Nota - Questo comunicato è stato pubblicato integralmente come contributo esterno. Questo contenuto non è pertanto un articolo prodotto dalla redazione di PalermoToday

“Nella vicenda Decathlon, ciò che risulta veramente inaccettabile e mortificante, è il fatto che il parere negativo alla sua realizzazione arrivi dopo due anni”. Ad affermarlo è il presidente di Ance Palermo, Massimiliano Miconi, dopo che l’amministrazione comunale ha negato il permesso di costruire all’azienda “per incompatibilità urbanistica”.

“Non vogliamo entrare nel merito delle motivazioni del Comune - continua Miconi - ma porre l’attenzione sulla questione tempi della burocrazia che mettono in evidenza l’inefficienza del sistema contro la quale ci battiamo da tempo. Non può esserci sviluppo in una città in cui una pratica necessita di due anni per avere un parere, anche negativo; dunque qualcosa nel sistema degli uffici del Comune va assolutamente cambiato".

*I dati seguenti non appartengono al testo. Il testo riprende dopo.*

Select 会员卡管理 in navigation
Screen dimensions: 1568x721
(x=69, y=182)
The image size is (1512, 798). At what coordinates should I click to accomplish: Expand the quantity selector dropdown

"Il nostro compito, come associazione, - conclude il presidente di Ance Palermo - è quello di tutelare le nostre imprese, che rappresentano professionalità sane e posti di lavori. La realizzazione di questo megastore sarebbe stata fatta, inoltre, con imprese e maestranze locali: l’ennesima opportunità persa per Palermo”.